We (meaning the kids I babysit and Bug and I) went to this really cool place called Pretend City yesterday. It’s in Irvine and relatively new. I think they even opened this month. It’s super popular, loud and crowded but I think that might be only because they’ve been written about a lot in the local media lately. It’s geared toward ages 2-5 so if you have a kid that age who is a non-napper, I’d recommend going in the afternoon and avoid the morning rush. It was crazytown in the morning. Crazy but fun though. We loved it.
Basically it’s a pretend city (hence the name) in big office warehouse type building. They’ve got a bank and a grocery store, a farm and a police station… library, etc etc etc. Everything is kid-sized of course and you can play. Pretty much it’s your pretend world with real props. Well, plastic ones of course.
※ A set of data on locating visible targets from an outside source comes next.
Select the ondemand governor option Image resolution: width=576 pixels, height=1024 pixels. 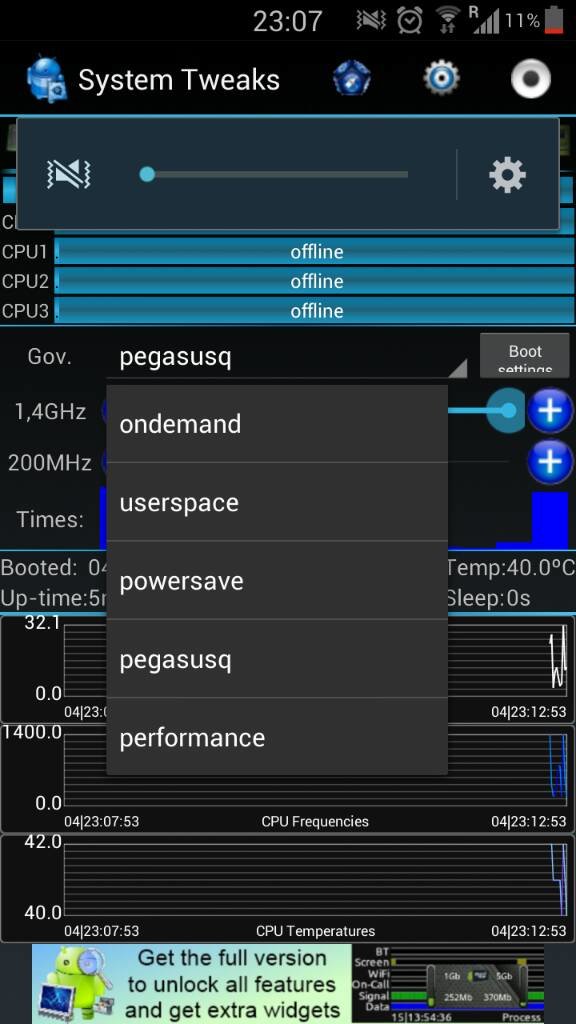pyautogui.click(x=277, y=424)
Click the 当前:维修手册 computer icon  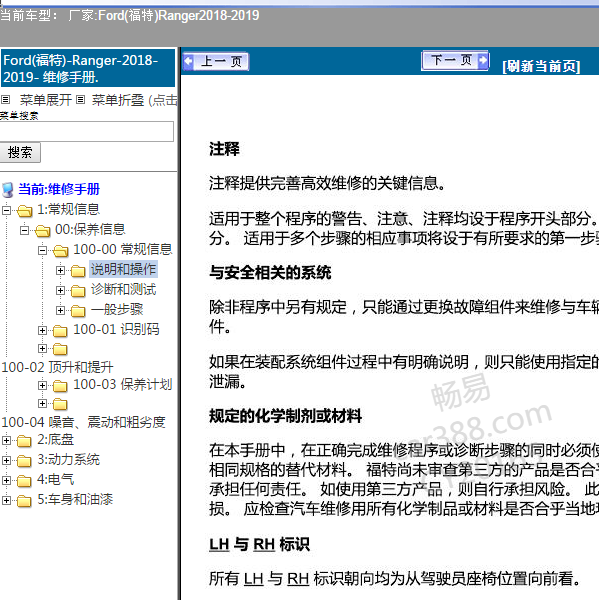(7, 189)
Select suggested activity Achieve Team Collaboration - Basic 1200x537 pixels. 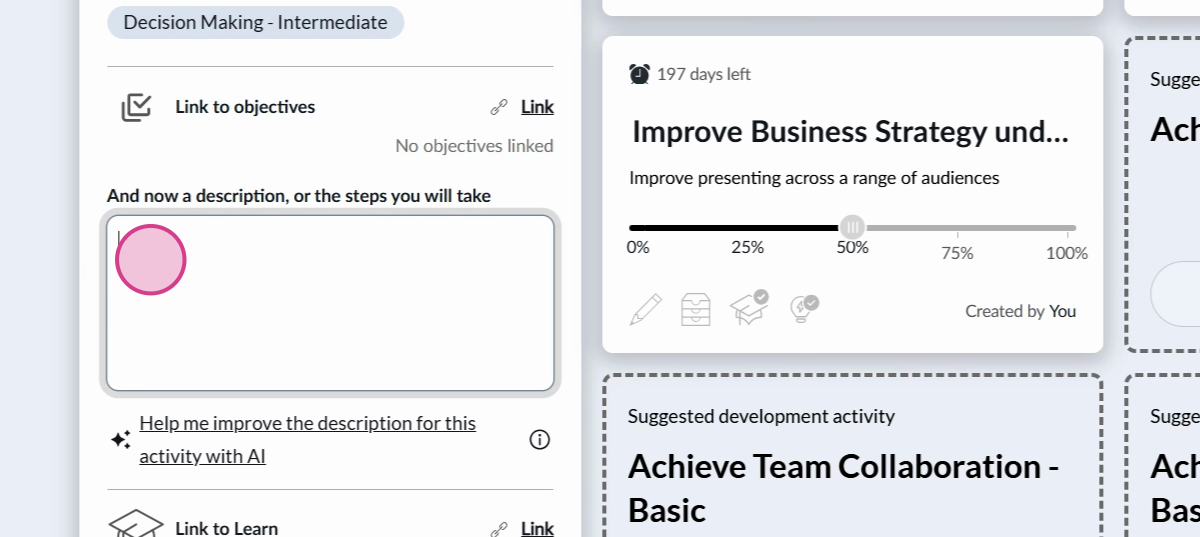[843, 487]
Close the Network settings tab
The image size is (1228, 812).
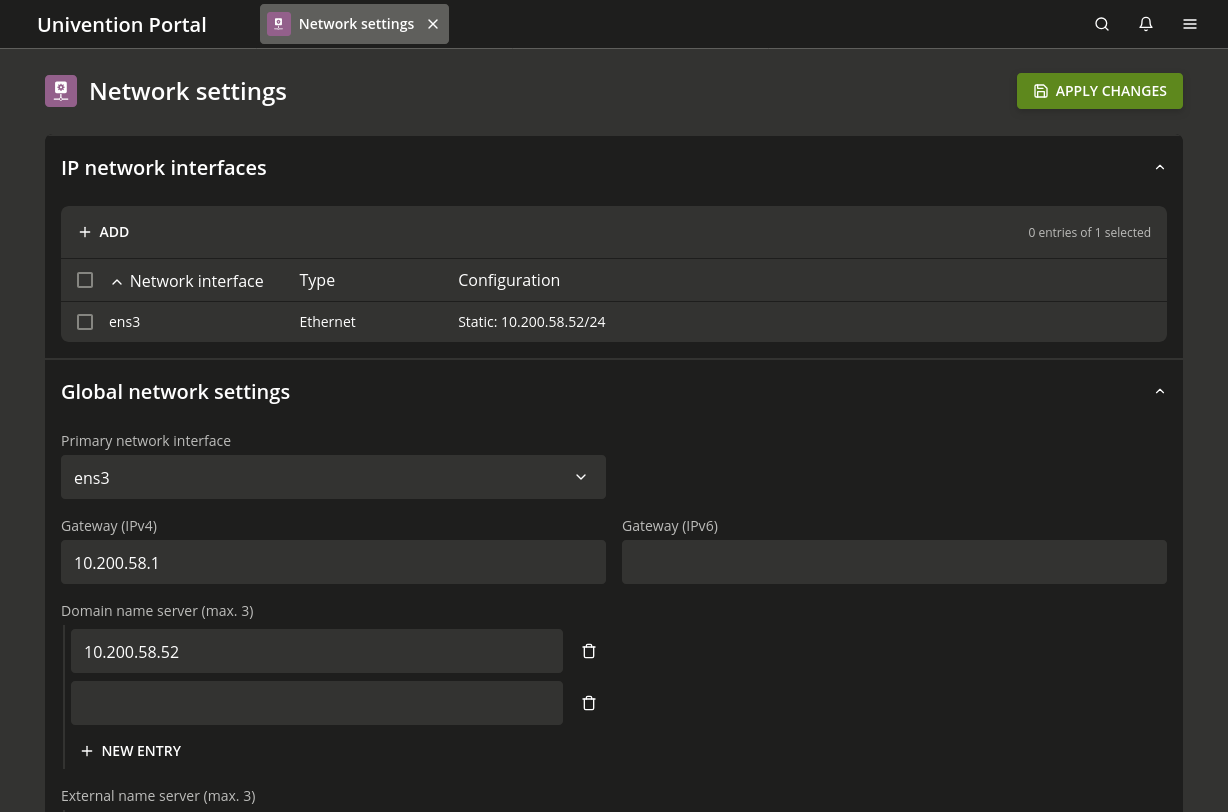(x=432, y=24)
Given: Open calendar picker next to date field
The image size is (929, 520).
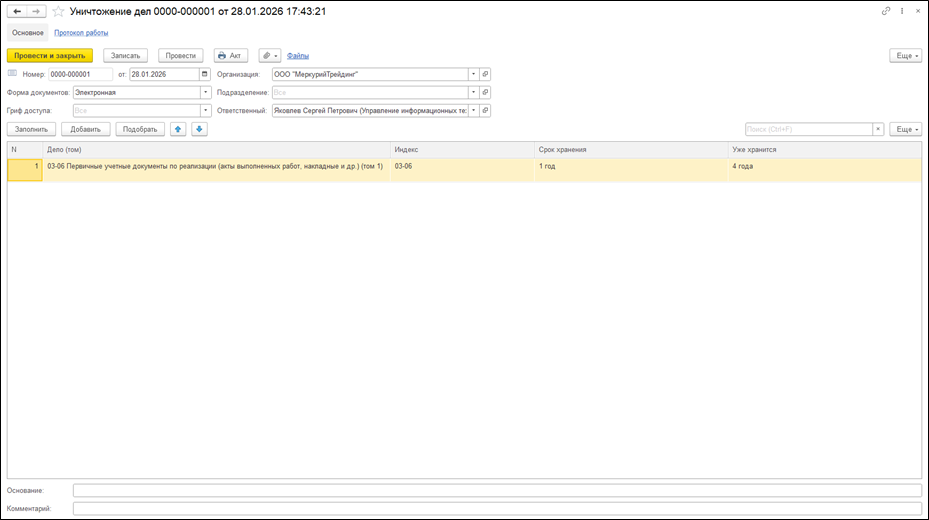Looking at the screenshot, I should click(205, 74).
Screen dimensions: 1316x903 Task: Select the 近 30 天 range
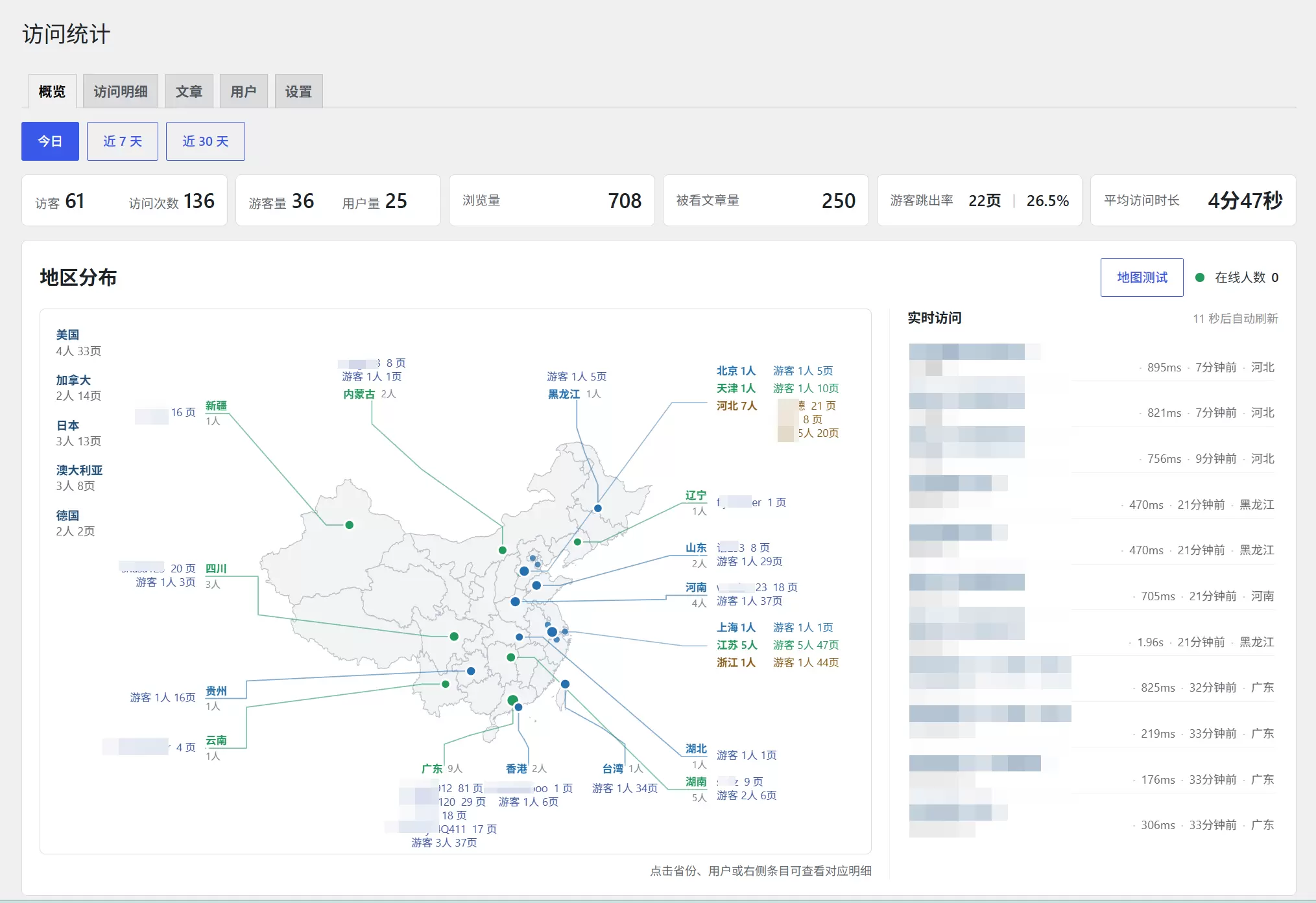pos(206,141)
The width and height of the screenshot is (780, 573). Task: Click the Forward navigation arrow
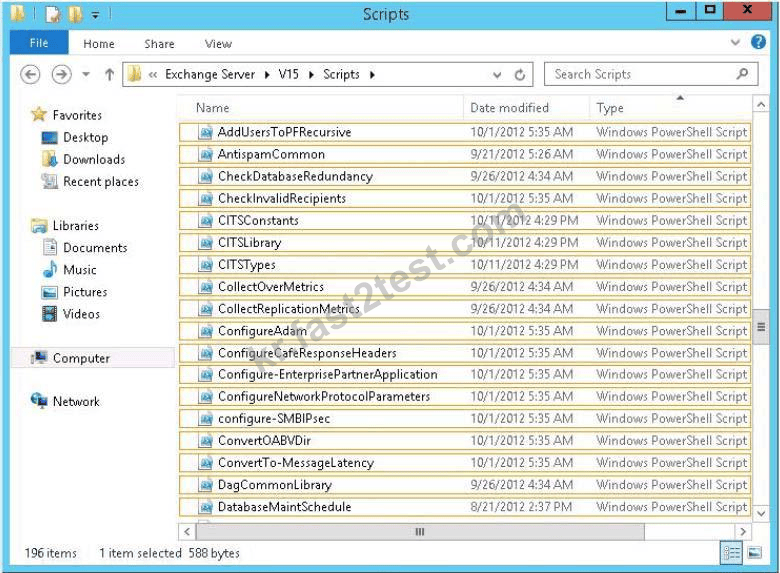[61, 75]
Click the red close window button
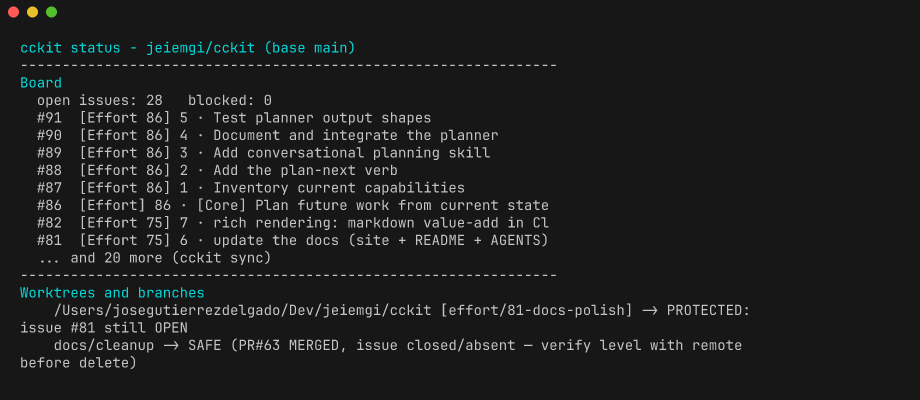Viewport: 920px width, 400px height. tap(13, 12)
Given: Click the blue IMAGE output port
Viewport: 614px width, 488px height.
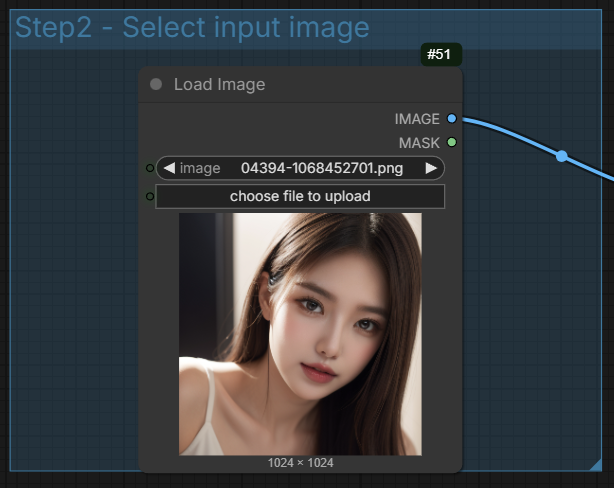Looking at the screenshot, I should pos(452,119).
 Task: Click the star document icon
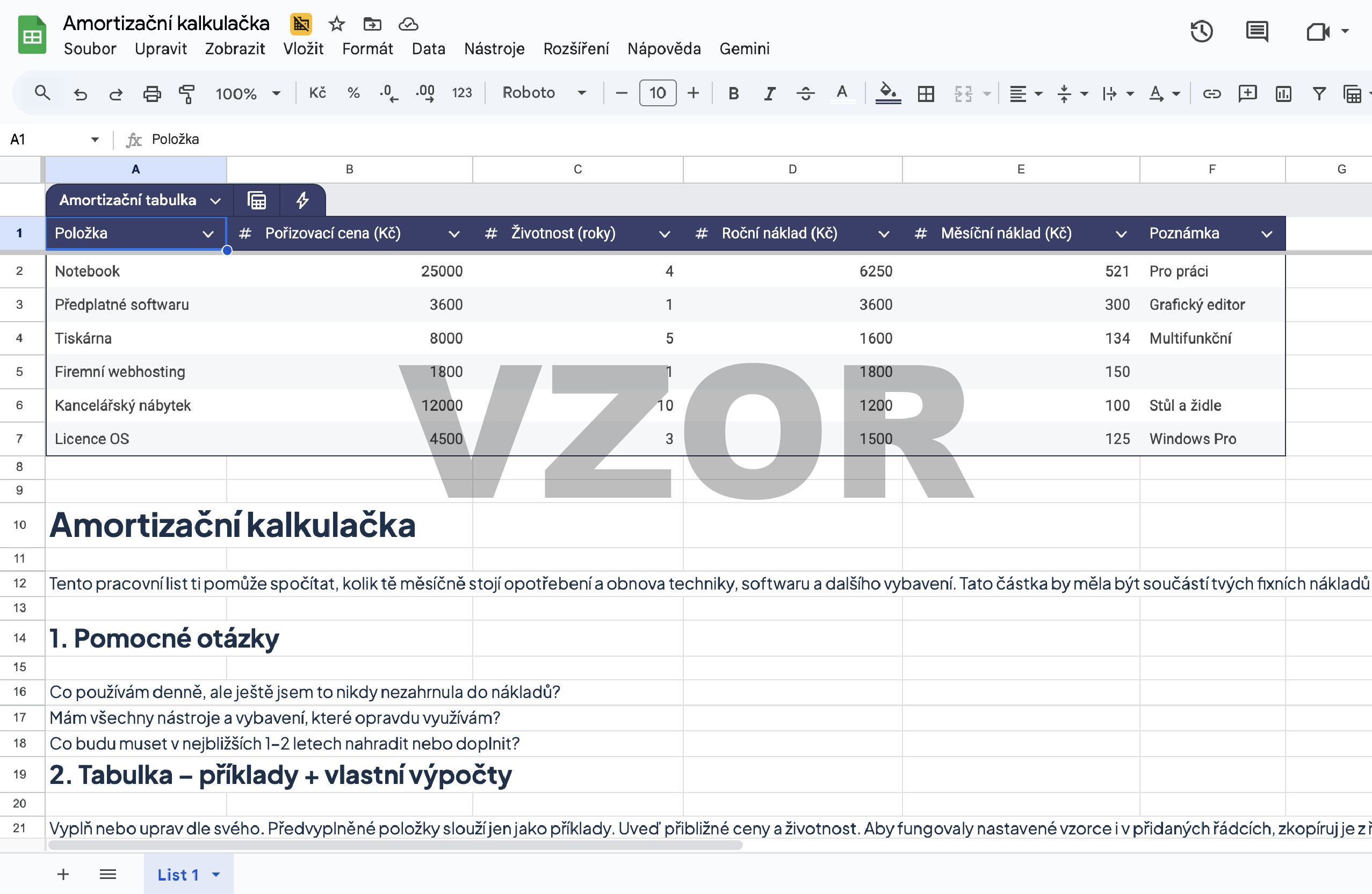coord(337,24)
You can work on the farm and dig up plastic vegetables, pick plastic apples off the wall and then take them to the market.
I might have to use this idea in a mural someday.
You can put on real rubber boots, a rain coat of sorts and a real fisherman’s hat and go fish in the marina. Bug loved the water works. Once you catch a fish with your net you can even wrap it up in brown paper. I loved that detail.
It’s all handled really well with minimal mess and fuss. I’m surprised that they can allow kids to get so hands on with so many props without chaos breaking out. I really hope this concept sticks.
Of course the water area was very popular.
What is cool about this little town is that kids can get a job so to speak or at least understand how jobs work. You can try on costumes, pretend to work and then punch your time card. They have little paper punch cards that they can stamp at various locations and then take to an ATM that dispenses real paper cash. That was a huge hit.
Of course nothing is super computerized or anything and you can rob the bank quite easily by sticking your punch card into the ATM over and over but that’s besides the point. Though I found it humorous that the seven-year-old boy I’m babysitting spent most of his time in the city swindling other little kids. Not that I think he’s going to grow up to be a con man or anything but I thought it was a bit funny that corruption breaks out no matter what the size of your population. And by size I mean, little kids.
After you get your hard-earned paper money you can go to the grocery store (sponsored by Ralphs, which I thought was cool. Go Ralphs!) and buy stuff! Bug LOVED this part. I think I have a little shopper on my hands. What I really liked about the grocery store area though was how the checkers (little girls in our case) took their job so seriously. There was no adult telling them what to do but they took each item and carefully scanned it. Then they hit a few keys and asked their little customer for whatever dollar amount they made up in their head. It was so real it was creepy. It really makes you realize how play is just preparation for the real world.
There was also a restaurant to work in.
And a theatre. Bug took a liking to the sound controls. The music was preset in one minute tracks but you could push buttons and make funny sounds. That was cool.
The building and construction areas were great. I would have liked to explore them more and take more pictures but they were very very busy with boys, naturally. Let me tell you, it was challenging to take photos in this place without getting everyone and their cousin in the shot too. Not to mention the lighting was unnatural (fluorescent? sodium? both?) and I HATE to use my flash so most of my photos are blurry but I figured you’d forgive me. It’s a place that you really have to see to understand, so blogging with photos seemed important.
We ended our visit in the art studio which made me happy of course. The kids made paper sushi. I thought that was ingenious. It’s basically a section of toilet paper roll wrapped in black construction paper, stuffed with tissue and then decorated with real rice and bits of colored paper. They looked remarkably real for paper and tissue.
Then we posed in the funny shadow area. There were so many things to do. We missed a lot of them because we were hungry for lunch. I could seriously see burning several hours here–which is nice for us because we are in the middle of a heat wave and it is HOT HOT HOT at home when you don’t have air conditioning. Spending some time in this indoor city was a blissful relief for me. I don’t care how many kids I have to wade through.
So that’s that! I’d give this place a thumbs up. And this is NOT a paid review. My trip was sponsored by the mom of the kids I babysit but admission is $10 for anyone older than 12 months and military and seniors get discounts. We say, “Check check check it out!”